Rewrite the entries from the line containing "The width and" through the end of the entries, replacing "Ozon" with "Wildberries" and leaving everything else unchanged. Leave the pictures out of your answer.

** BEGIN Given data **

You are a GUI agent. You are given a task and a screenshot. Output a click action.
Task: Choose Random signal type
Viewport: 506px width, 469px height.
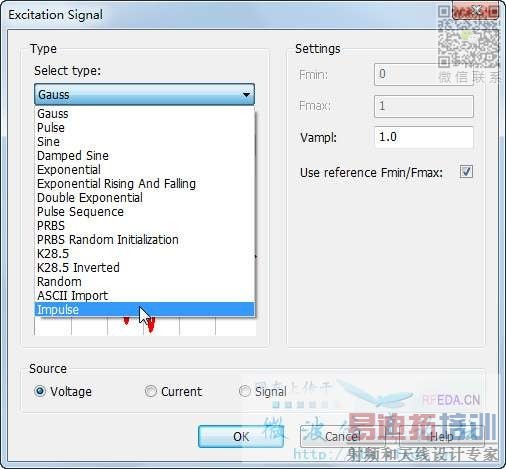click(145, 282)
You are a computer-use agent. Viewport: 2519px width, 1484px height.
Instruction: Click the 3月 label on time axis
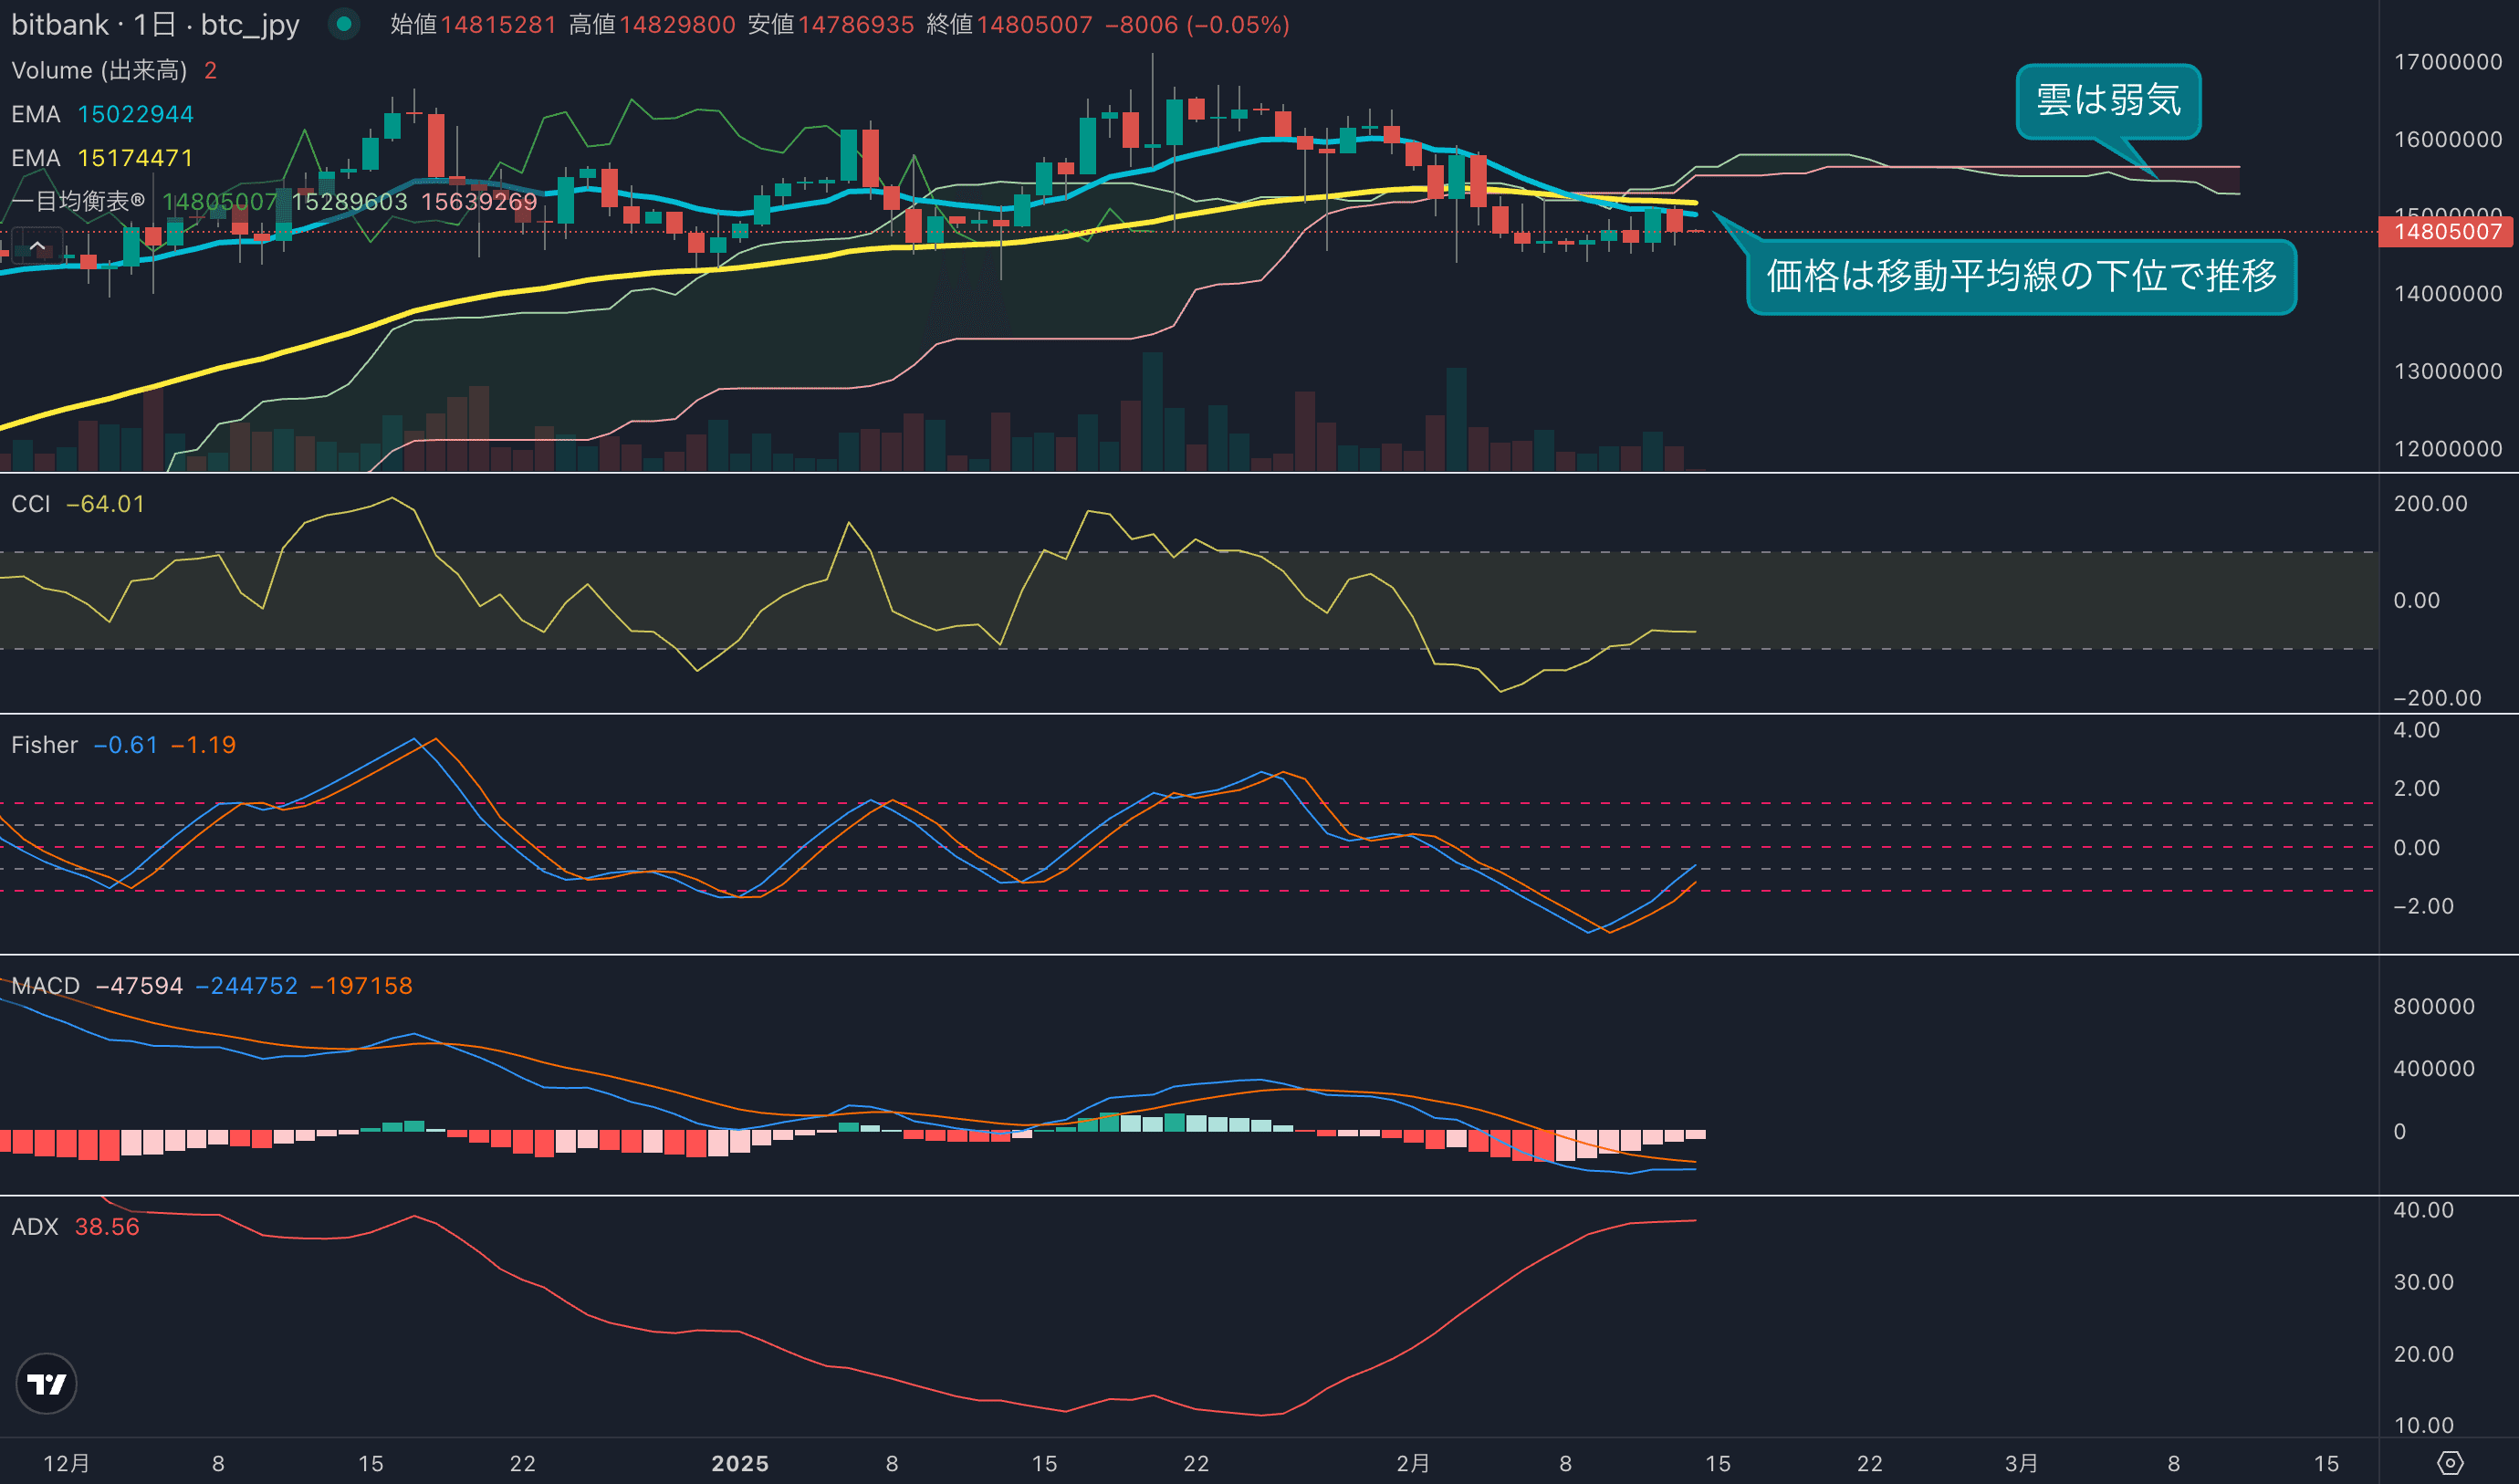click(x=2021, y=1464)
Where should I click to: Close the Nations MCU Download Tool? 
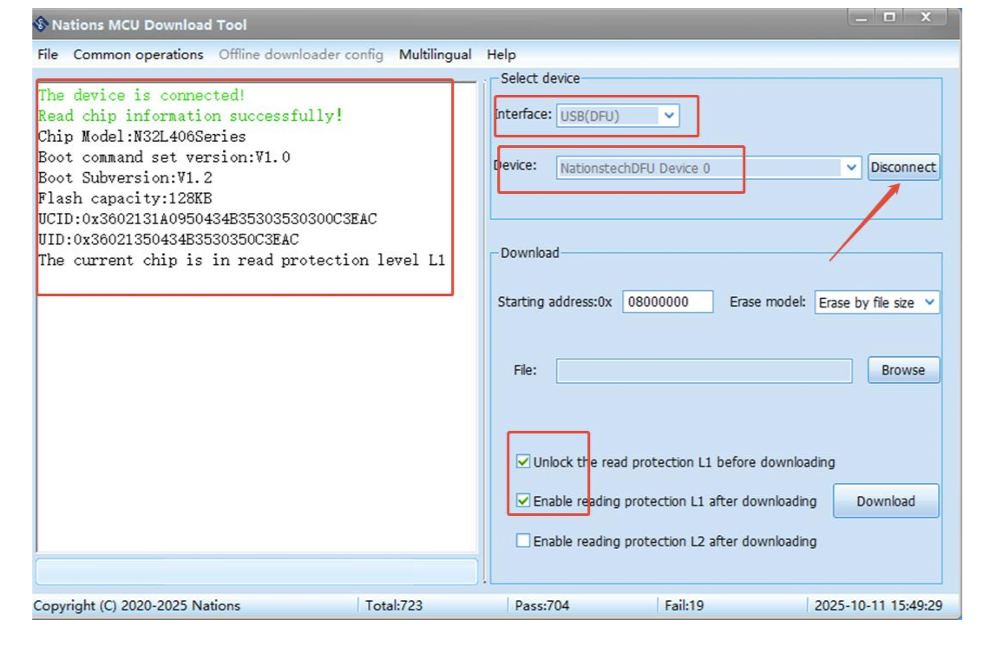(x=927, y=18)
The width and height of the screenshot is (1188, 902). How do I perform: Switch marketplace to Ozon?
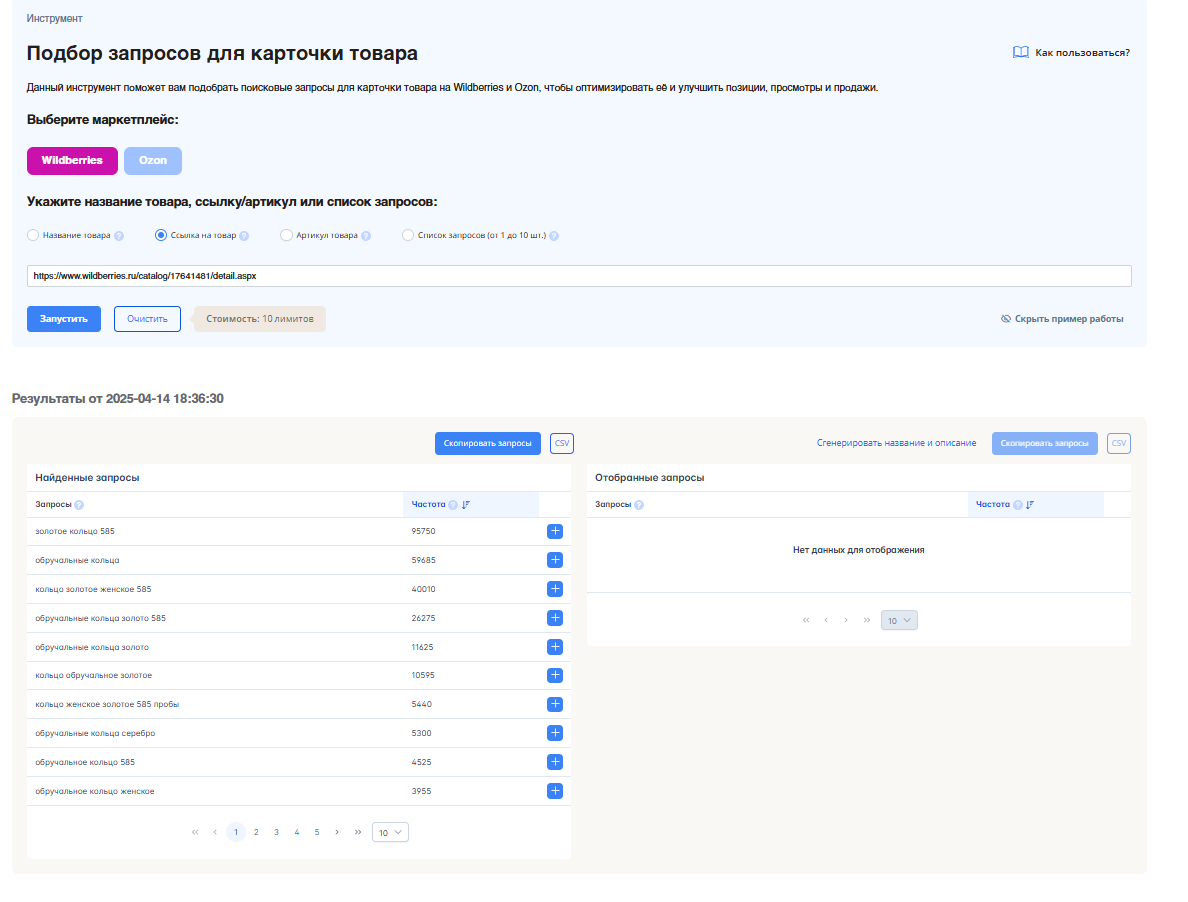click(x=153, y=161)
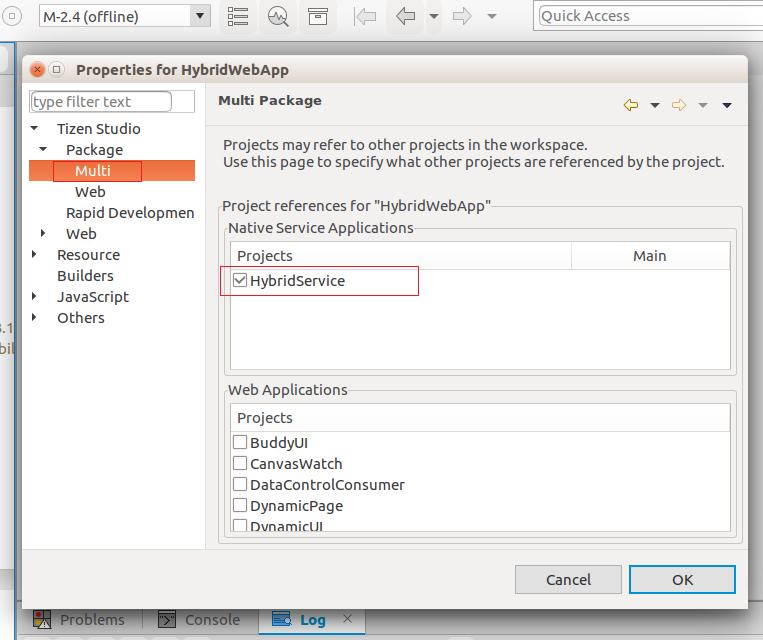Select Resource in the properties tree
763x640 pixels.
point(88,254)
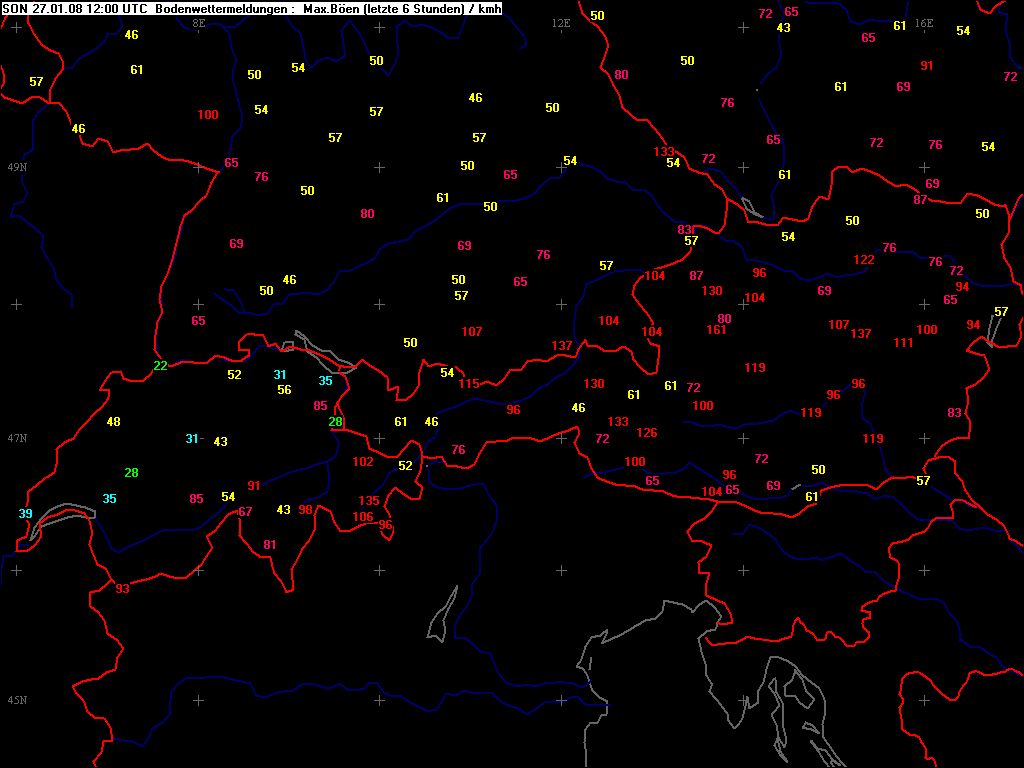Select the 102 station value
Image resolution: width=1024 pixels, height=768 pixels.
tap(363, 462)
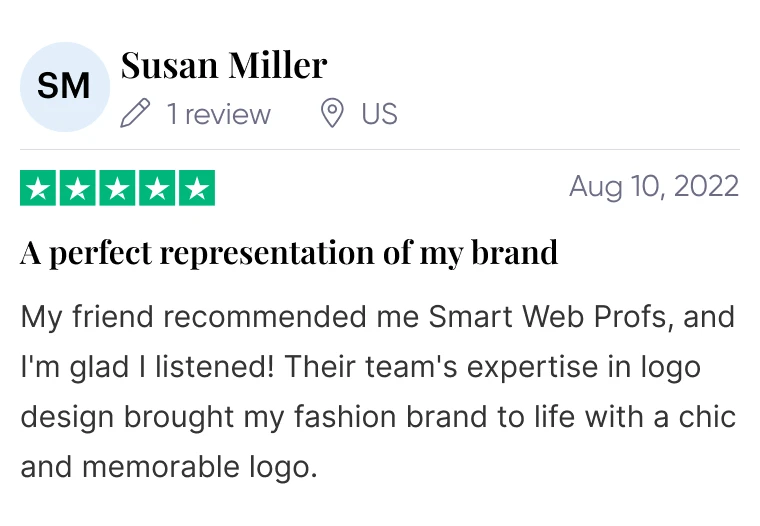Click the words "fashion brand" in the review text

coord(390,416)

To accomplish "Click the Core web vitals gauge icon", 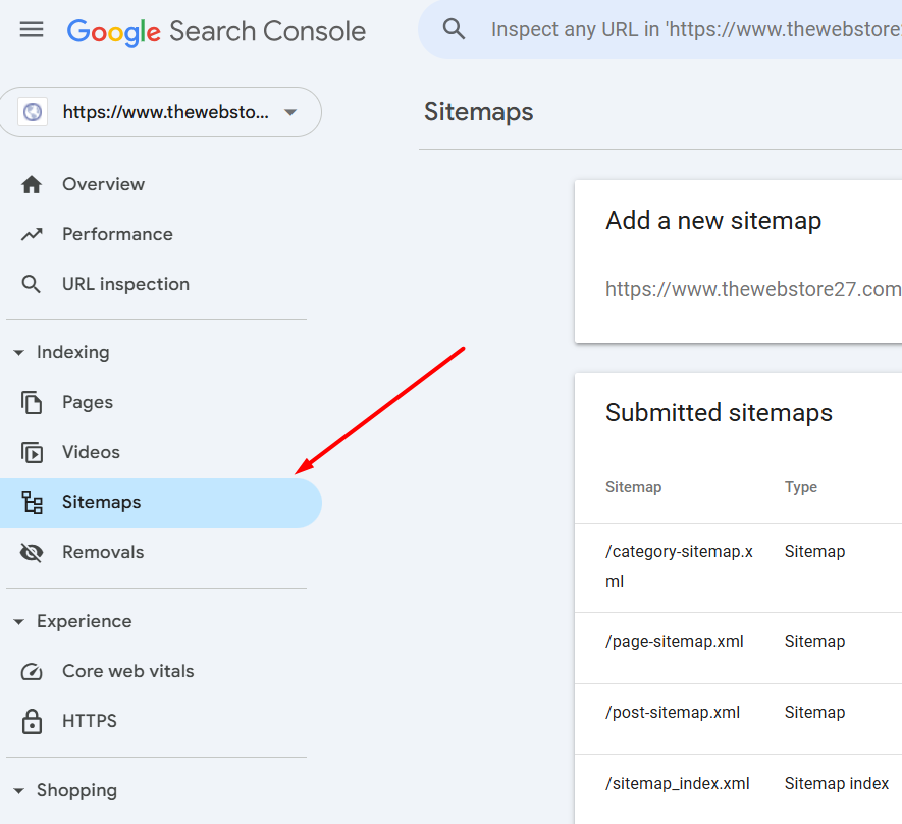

** END Given data **

Expected answer
The width and height of the screenshot is (1188, 902). How do I perform: Switch marketplace to Wildberries?
click(x=153, y=161)
Select Resource in the properties tree
763x640 pixels.
point(88,254)
Select the 102 station value
Image resolution: width=1024 pixels, height=768 pixels.
tap(363, 462)
Click the words "fashion brand" in the review text

coord(390,416)

To accomplish "Click the Core web vitals gauge icon", 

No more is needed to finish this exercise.